BRIEF: Starting with the line with "Tier-Versicherung (47, 203)" and going on through the line with "[Open Accessibility Panel] (20, 596)", change "Wellness Center" to "Wellness Studio" and give those entries again with everything else unchanged.

Source records:
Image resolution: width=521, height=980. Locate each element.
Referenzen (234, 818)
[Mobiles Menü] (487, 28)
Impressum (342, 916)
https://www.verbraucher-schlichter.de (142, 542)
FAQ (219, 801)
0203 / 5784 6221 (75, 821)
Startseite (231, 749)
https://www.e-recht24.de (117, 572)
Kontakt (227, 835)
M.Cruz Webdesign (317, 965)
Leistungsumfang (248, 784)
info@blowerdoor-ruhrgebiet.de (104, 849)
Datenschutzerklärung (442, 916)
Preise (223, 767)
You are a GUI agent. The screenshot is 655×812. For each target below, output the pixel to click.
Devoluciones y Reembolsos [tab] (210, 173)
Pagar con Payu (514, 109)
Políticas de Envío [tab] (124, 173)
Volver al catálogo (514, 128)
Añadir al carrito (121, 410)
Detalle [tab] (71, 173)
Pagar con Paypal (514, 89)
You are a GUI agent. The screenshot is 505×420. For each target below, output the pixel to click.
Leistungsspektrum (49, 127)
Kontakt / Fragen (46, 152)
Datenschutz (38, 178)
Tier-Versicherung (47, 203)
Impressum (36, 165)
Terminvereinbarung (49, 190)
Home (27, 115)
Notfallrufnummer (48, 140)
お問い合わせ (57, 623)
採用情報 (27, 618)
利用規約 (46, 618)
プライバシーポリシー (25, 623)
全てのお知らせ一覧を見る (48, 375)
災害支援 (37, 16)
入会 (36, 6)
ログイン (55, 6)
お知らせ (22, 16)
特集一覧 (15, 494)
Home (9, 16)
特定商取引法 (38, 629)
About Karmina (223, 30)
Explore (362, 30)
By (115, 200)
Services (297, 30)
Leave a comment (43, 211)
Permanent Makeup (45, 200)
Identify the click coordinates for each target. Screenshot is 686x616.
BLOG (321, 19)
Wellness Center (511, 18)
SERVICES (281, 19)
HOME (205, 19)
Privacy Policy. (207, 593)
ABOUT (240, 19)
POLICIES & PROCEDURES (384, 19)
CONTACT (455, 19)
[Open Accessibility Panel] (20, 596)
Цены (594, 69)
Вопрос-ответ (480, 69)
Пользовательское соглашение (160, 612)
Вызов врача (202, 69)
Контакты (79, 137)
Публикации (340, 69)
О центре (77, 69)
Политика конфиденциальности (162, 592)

THE RESPONSE:
Tier-Versicherung (47, 203)
Impressum (36, 165)
Terminvereinbarung (49, 190)
Home (27, 115)
Notfallrufnummer (48, 140)
お問い合わせ (57, 623)
採用情報 (27, 618)
利用規約 (46, 618)
プライバシーポリシー (25, 623)
全てのお知らせ一覧を見る (48, 375)
災害支援 (37, 16)
入会 (36, 6)
ログイン (55, 6)
お知らせ (22, 16)
特集一覧 (15, 494)
Home (9, 16)
特定商取引法 (38, 629)
About Karmina (223, 30)
Explore (362, 30)
By (115, 200)
Services (297, 30)
Leave a comment (43, 211)
Permanent Makeup (45, 200)
Identify the click coordinates for each target. Screenshot is 686x616.
BLOG (321, 19)
Wellness Studio (511, 18)
SERVICES (281, 19)
HOME (205, 19)
Privacy Policy. (207, 593)
ABOUT (240, 19)
POLICIES & PROCEDURES (384, 19)
CONTACT (455, 19)
[Open Accessibility Panel] (20, 596)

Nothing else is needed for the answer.